Background: Gene variants of unknown significance (VUSs) present a challenge in genetic counselling. The primary aim of this study was to describe the spectrum of genetic findings in a cohort of 5923 Danish patients with suspected predisposition to hereditary breast and/or ovarian cancer, with a focus on classifying gene variants and investigating their distribution.
Methods: The gene variants were classified using the American College of Medical Genetics (ACMG) guidelines as well as gene-specific guidelines where applicable. The identified VUSs were further examined through association analysis, comparison of the frequencies in this Danish population to those in the Swedish population using gnomAD 2.1, and splice analysis using RNA sequencing.
Results: Of 167 variants that were clinically classified as VUSs prior to this research study, 38 (22.8%) were either up- or downgraded based on the guidelines that were used.
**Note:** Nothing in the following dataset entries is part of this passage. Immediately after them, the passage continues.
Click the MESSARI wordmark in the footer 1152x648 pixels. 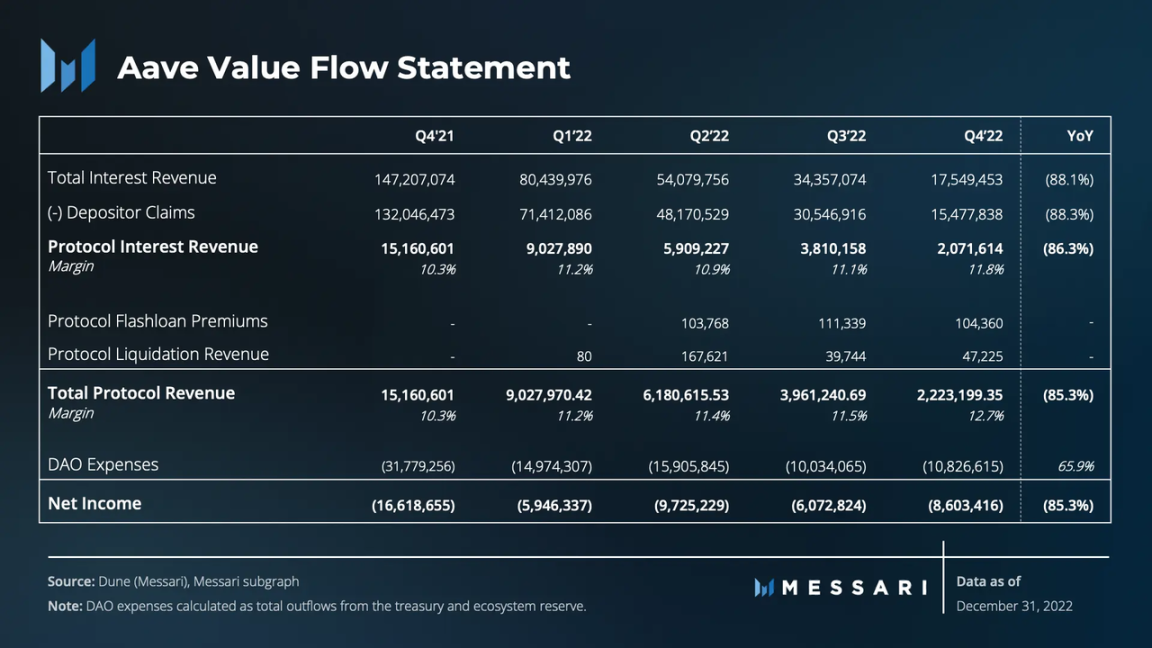tap(854, 588)
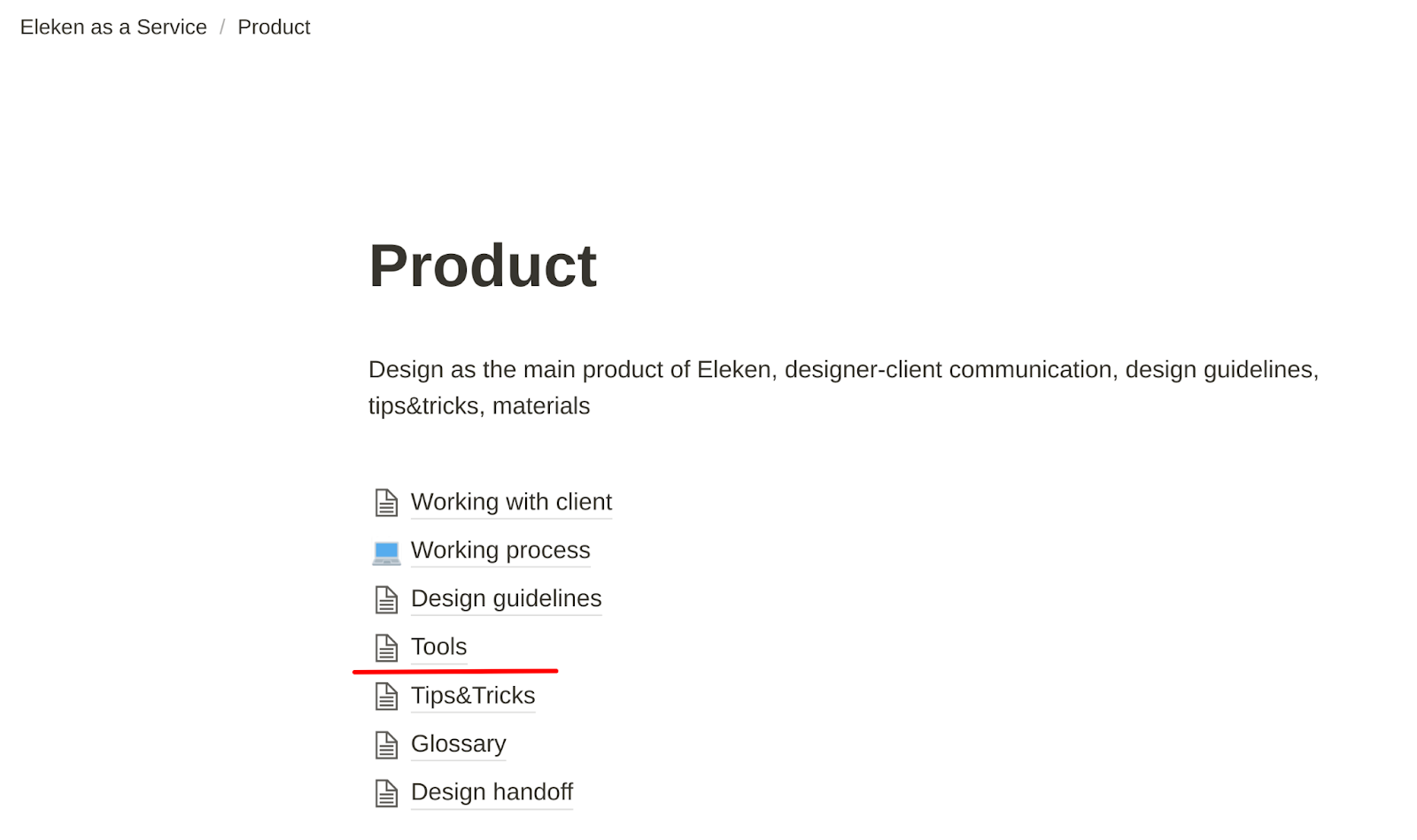
Task: Select the Product breadcrumb item
Action: [x=274, y=27]
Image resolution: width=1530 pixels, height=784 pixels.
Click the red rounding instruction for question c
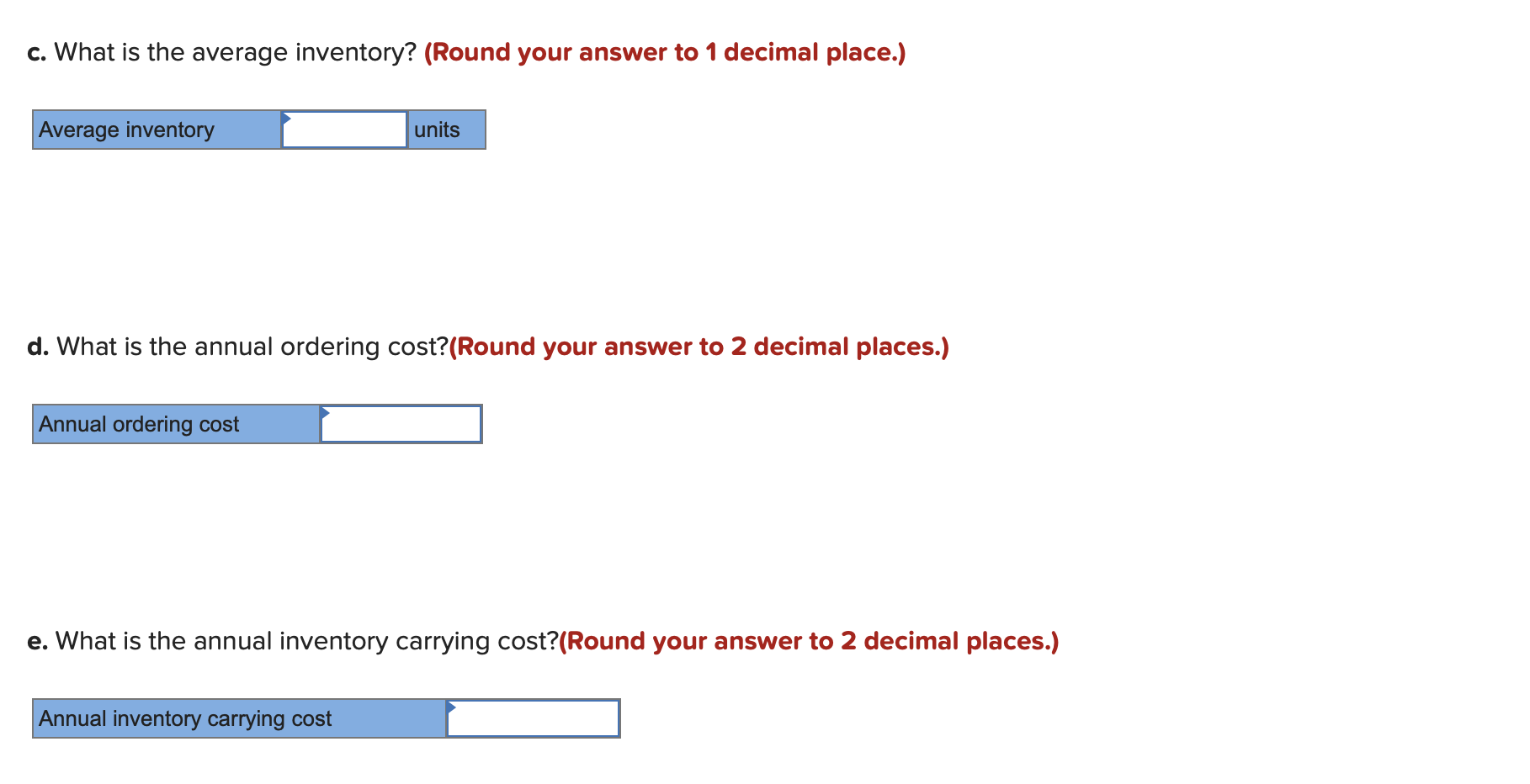[x=665, y=52]
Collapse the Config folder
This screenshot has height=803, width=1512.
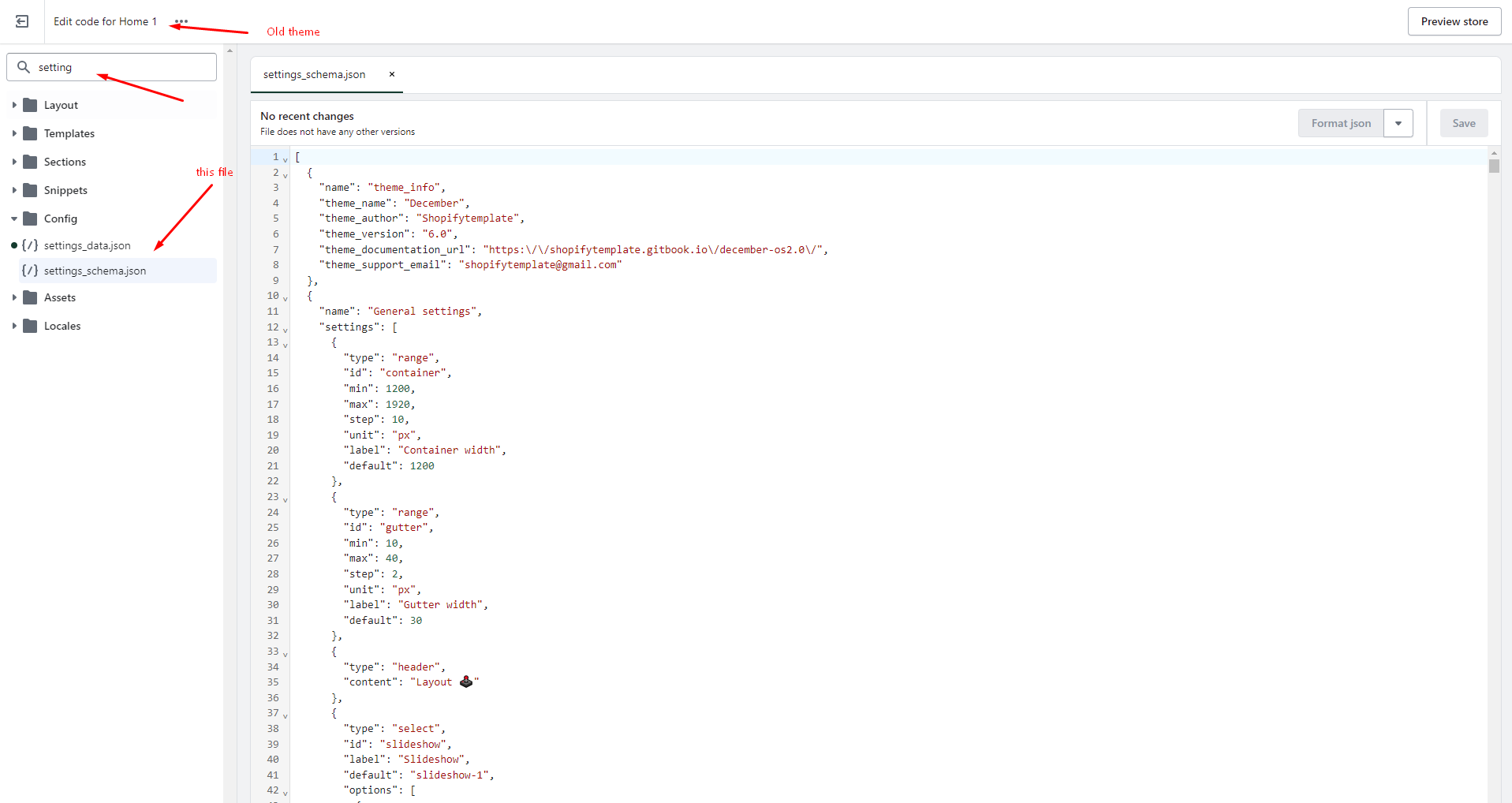14,218
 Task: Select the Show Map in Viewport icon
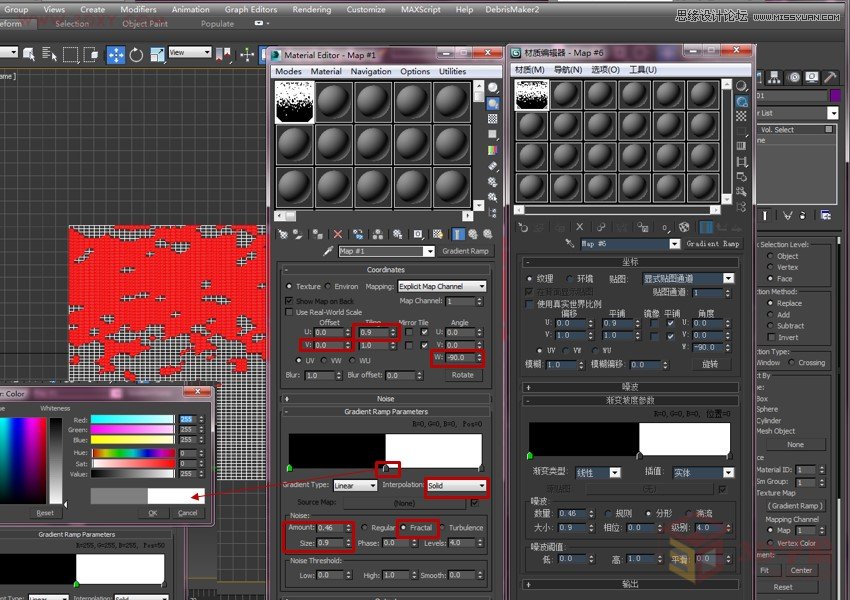pos(438,232)
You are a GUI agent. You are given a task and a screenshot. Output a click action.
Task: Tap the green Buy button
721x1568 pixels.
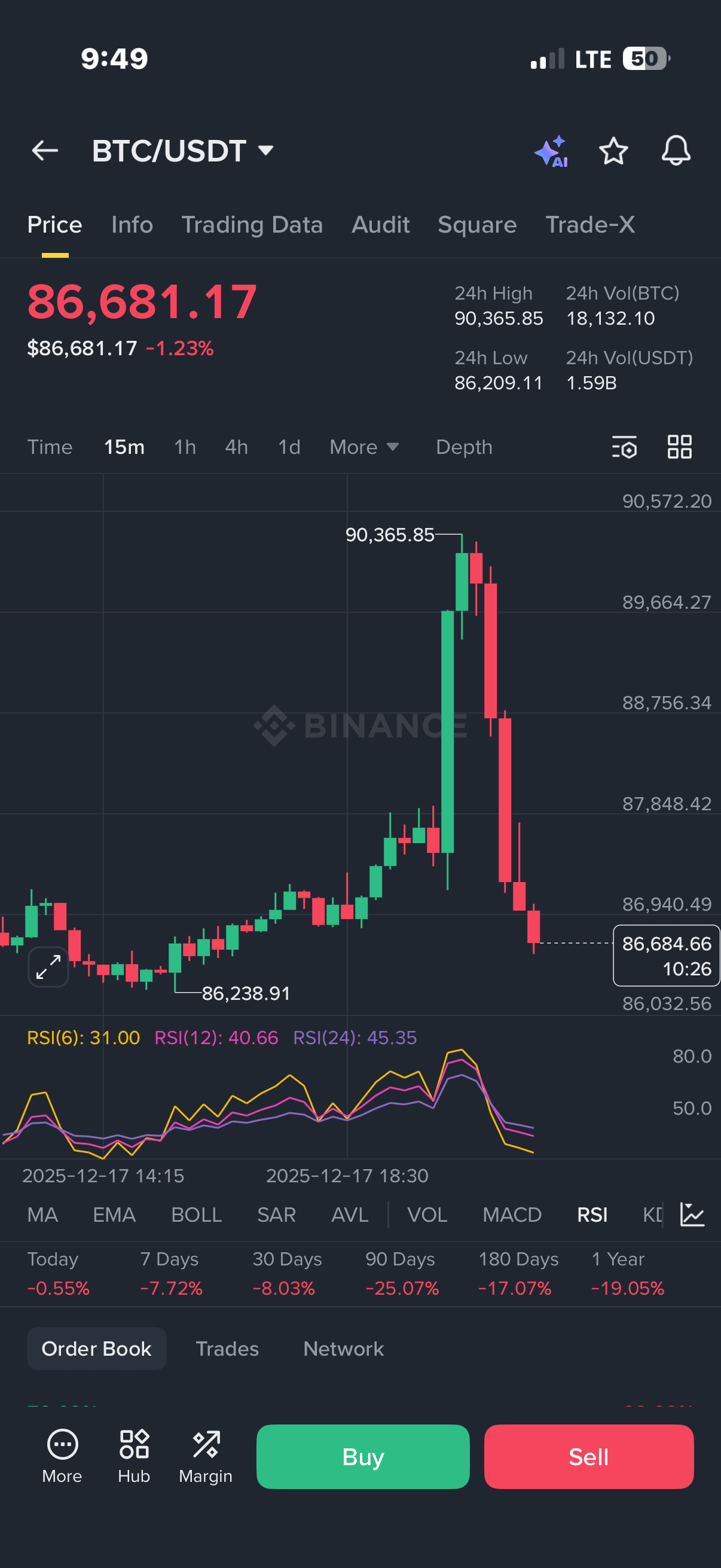[x=363, y=1457]
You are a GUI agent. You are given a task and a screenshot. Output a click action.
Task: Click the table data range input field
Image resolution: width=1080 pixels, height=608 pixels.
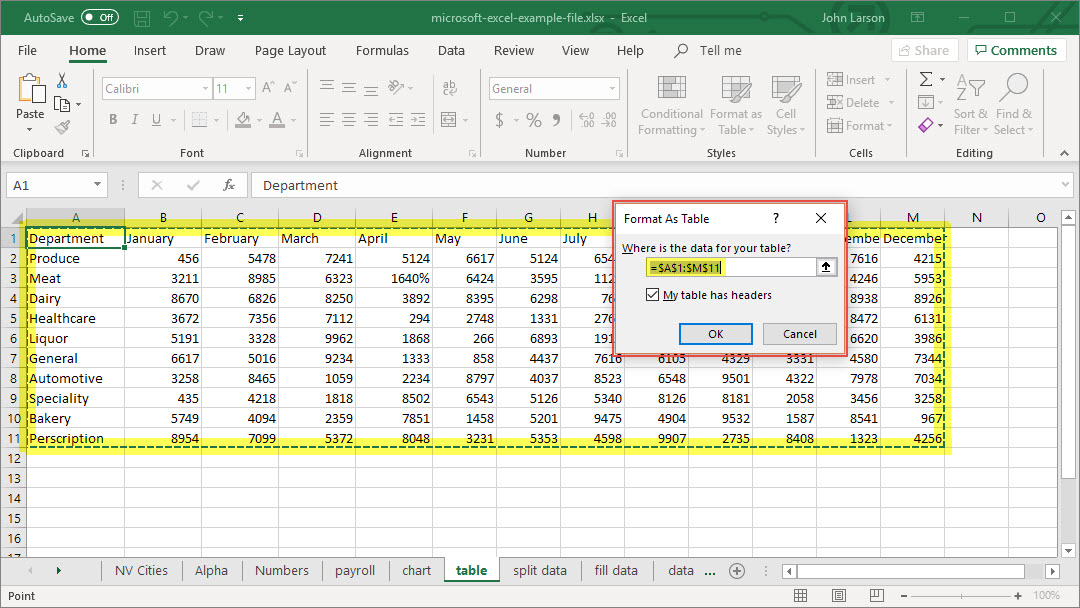coord(730,267)
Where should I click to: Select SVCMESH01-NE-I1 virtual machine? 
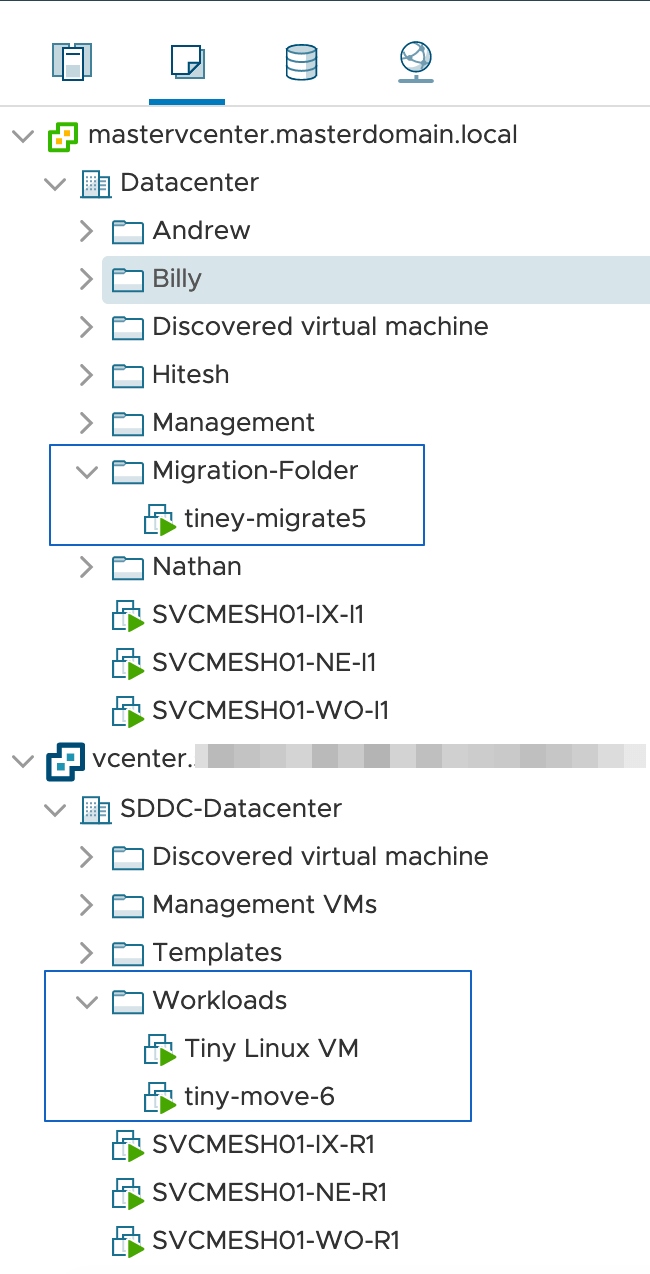click(264, 663)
We found that 630 patients (10.6%) carried a likely pathogenic or pathogenic variant, mainly in BRCA1 (31.9%) and BRCA2 (26.0%). VUSs were carried by 1606 (27.1%) patients, mainly in BARD1 (27.6%) and ATM (19.3%). Our association study assigned criteria for 10 gene variants, while our splice analysis assigned criteria for 3 gene variants but did not reclassify the variants.
Conclusions: A total of 22.8% of the 167 variants that were observed in this study and which were previously classified as VUSs in a clinical setting were reclassified in this study. In total, 10.6% of the patients with a suspected predisposition to hereditary breast and/or ovarian cancer carried a likely pathogenic or pathogenic variant. The high incidence of VUSs observed in this study reflects the challenges faced in the daily clinical setting.
Keywords: RNA sequencing; association analysis; breast cancer; genetics; hereditary; ovarian cancer; splice analysis; variant of unknown significance.